HOW TO COMPLETE THIS TASK: The reply to the records below should contain exactly the lines from the line with "You are a computer-use" through the line with "Instruction: Open the CPU tab", and nothing besides.

DATA SUPPLIED:

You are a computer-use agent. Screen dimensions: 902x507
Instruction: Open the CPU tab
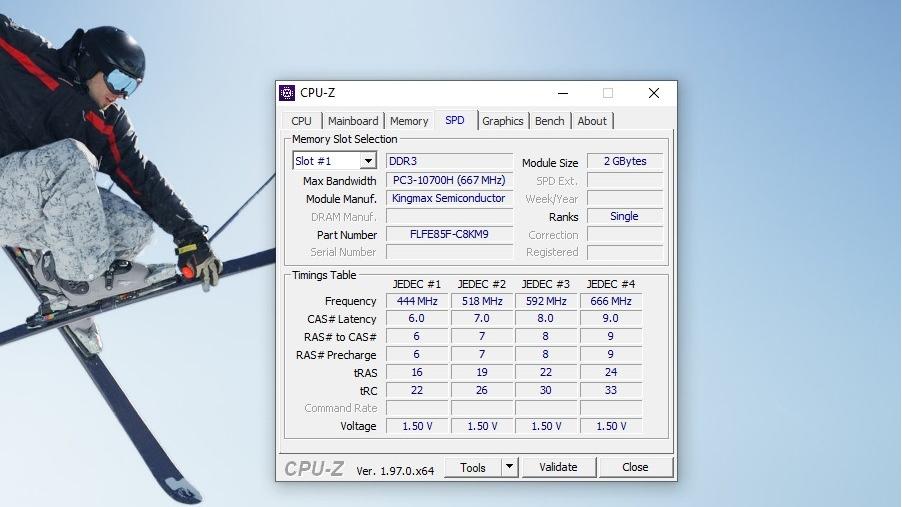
---
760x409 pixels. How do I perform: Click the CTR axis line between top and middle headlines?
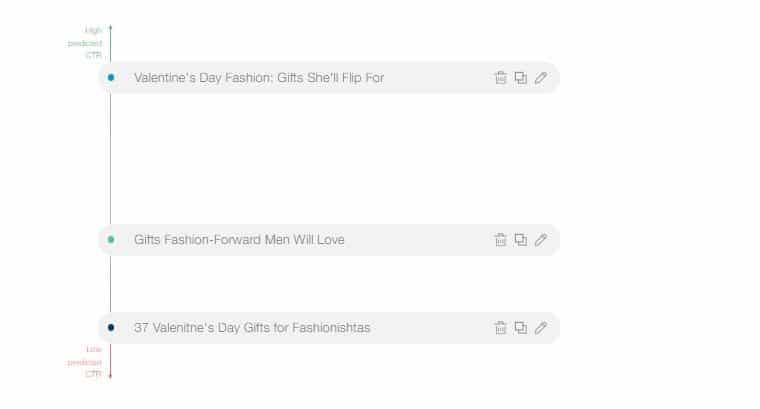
==
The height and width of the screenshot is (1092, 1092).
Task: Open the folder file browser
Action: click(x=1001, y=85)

ANSWER TO THE EXERCISE:
You are a computer-use agent. Screen dimensions: 902x507
Instruction: Open the CPU tab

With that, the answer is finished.